Source : http://toulousevelo.free.fr/spip.php?article552
Photo « fast lane, fat lane » copyright Love Your bike

10 commentaires sur “Des trajets plus courts, plus rapides et plus sûrs… pour les cyclistes !

  1. CarFree

    Je suis allé deux ou trois fois seulement à Toulouse, mais j’avais remarqué un nombre impressionnant de bandes cyclables sur les trottoirs, avec effectivement souvent des parcours acrobatiques entre bordures de trottoir, potelets, sorties de garage, panneaux publicitaires, cabines téléphoniques, etc. Bref, des aménagements la plupart du temps dangereux et inadaptés mais qui ont le mérite de pouvoir ensuite s’afficher sur un plan des aménagements cyclables de la ville vu comme un support de communication de la politique municipale…

  2. Colin

    Il y a quelques bandes ou pistes cyclables correctes mais effectivement, les nouvelles réalisations et en particulier celle dont il est question ici défient l’entendement.

    J’ai beau savoir que ça coûte pas cher au kilomètre, ça me fait grincer des dents de payer ça avec mes impôts. J’imagine bien l’agacement que ça peut susciter chez quelqu’un qui ne fait pas de vélo et haït ces « cyclistes qui font tous n’importe quoi »…

    Il n’empêche que depuis un mois que cette absurdité est en place et que je passe tous les soirs sur la chaussée à côté, personne ne m’a encore klaxonné.

  3. outak

    quel vaste sujet que l’aménagement cyclable actuel.
    tous les jours ou presque je prend mon vélo et tous les jours je me pause la question : « mais qui est le génie qui a pondue ca? »

    je ne connais pas bien le cursus qui amène au métier de l’urbanisme mais ca n’a pas l’ai complet niveau vélo.

  4. Moa Auteur

    C’est tristement la réalité.

    Et la municipalité communique (en s’auto-grattant le dos) sur le nombre de kms supplémentaires octroyés soit-disant aux cyclistes tous les ans.

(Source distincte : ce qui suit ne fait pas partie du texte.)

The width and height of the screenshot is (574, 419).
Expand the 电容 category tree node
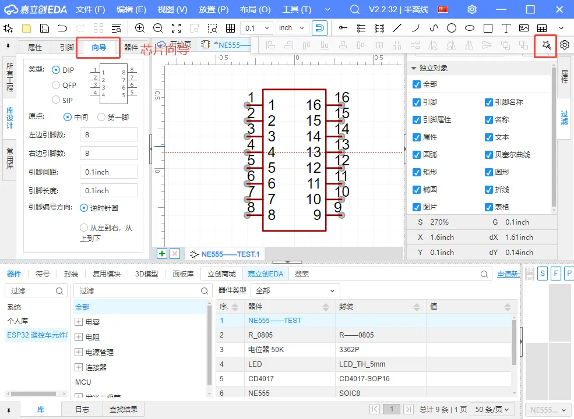click(x=78, y=322)
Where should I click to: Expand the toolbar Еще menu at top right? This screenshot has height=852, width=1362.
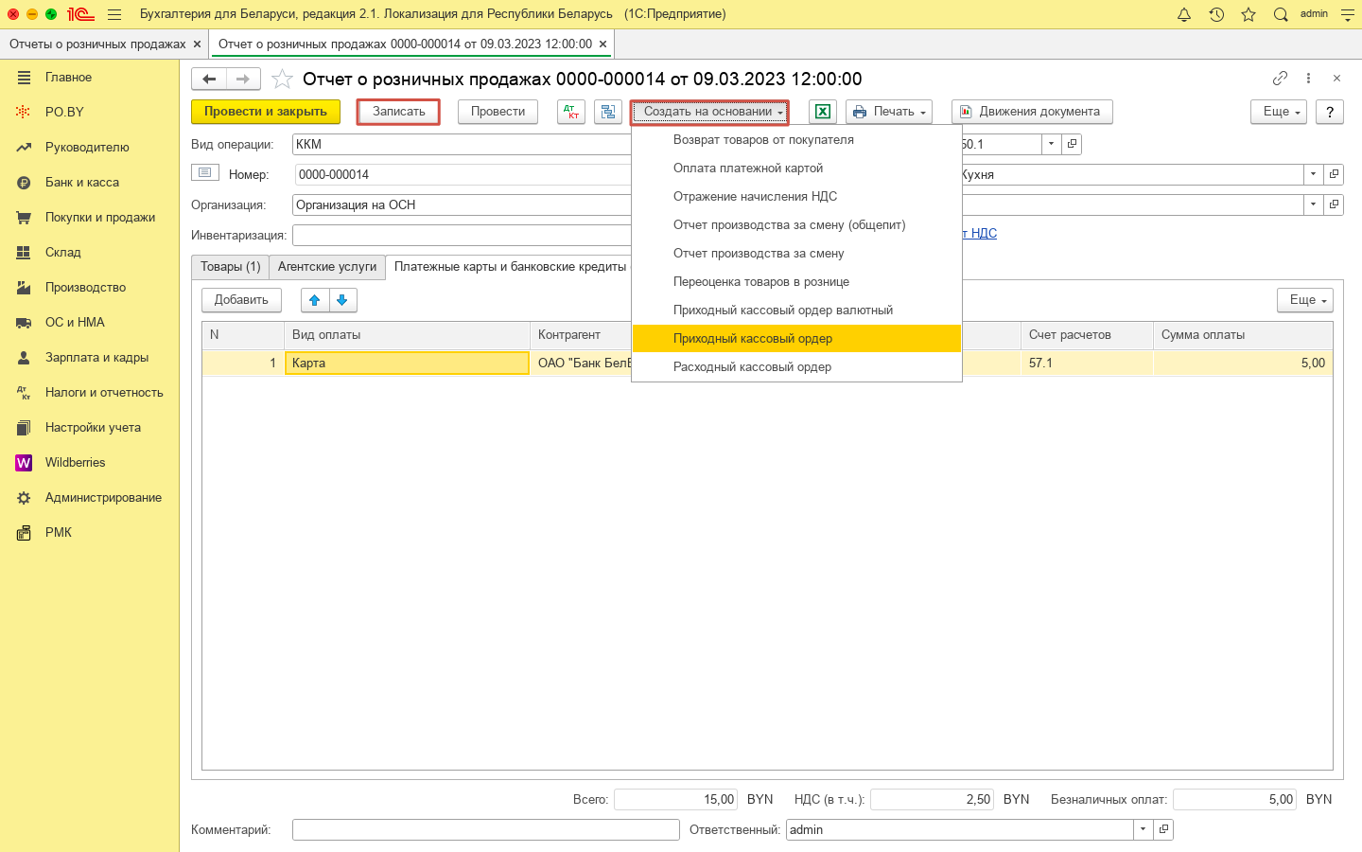click(x=1279, y=112)
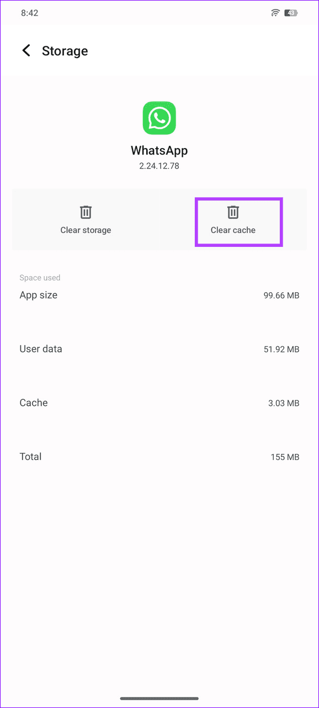Screen dimensions: 319x708
Task: Select the Space used section header
Action: click(x=40, y=277)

    1er constat : la municipalité doit avoir de large stock de peinture verte (un peu moins pour la peinture blanche mais quand même, il en faut pour peindre un vélo en blanc sur les voies de bus !.. mais y a pas de vert là).

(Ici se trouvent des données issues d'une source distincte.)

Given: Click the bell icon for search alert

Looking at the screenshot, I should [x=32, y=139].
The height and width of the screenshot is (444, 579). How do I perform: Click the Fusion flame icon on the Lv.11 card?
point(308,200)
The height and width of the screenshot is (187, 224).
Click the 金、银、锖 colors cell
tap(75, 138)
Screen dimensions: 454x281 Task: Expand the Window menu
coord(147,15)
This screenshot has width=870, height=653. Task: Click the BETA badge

    2ème constat : les aménageurs / la municipalité ne doivent pas rouler très souvent en vélo, y compris sur les Vélô’Toulouse…
    dont le marché a été attribué à JCDecaux il y a environ 3 ans, au détriment, entre autre, d’un acteur toulousain qui était déjà présent en proposant de la location de vélo.
    A noter qu’en plus, cet acteur toulousain (movimento) fait travailler les PME locales comme pour la fabrication de ses vélos (faits à St Gaudens).
    Mais bon, JCDecaux a été préféré… bref, là c’est du « hors sujet ».

  5. Pim

    Il est clair que toutes les grandes villes cherchent en ce moment à reverdir leur image en déroulant de la bande cyclable au kilomètre vite fait mal fait. On n’hésite pas pour cela à sucrer des trottoirs aux piétons, mais quand il s’agit de la chaussée pour la sacro sainte bagnole, là au mieux, on accorde au vélo une ridicule et dangereuse bande de 40cm dans le caniveau, entre le flux de véhicules à gauche et les véhicules stationnés à droite qui ouvrent leur portière sans même regarder si quelqu’un arrive.
    Dans le cas de Toulouse, le plus critiquable je pense est l’ensemble des petites rues en zone 30 mais interdites à double sens par arrêté. Alors que vu la largeur moyenne des rue(lle)s, il serait plus logique d’y interdire les voitures. On peut aussi parler des fausses rues piétonnes toujours accessibles (et accédées) par les voitures, rue du Taur par ex.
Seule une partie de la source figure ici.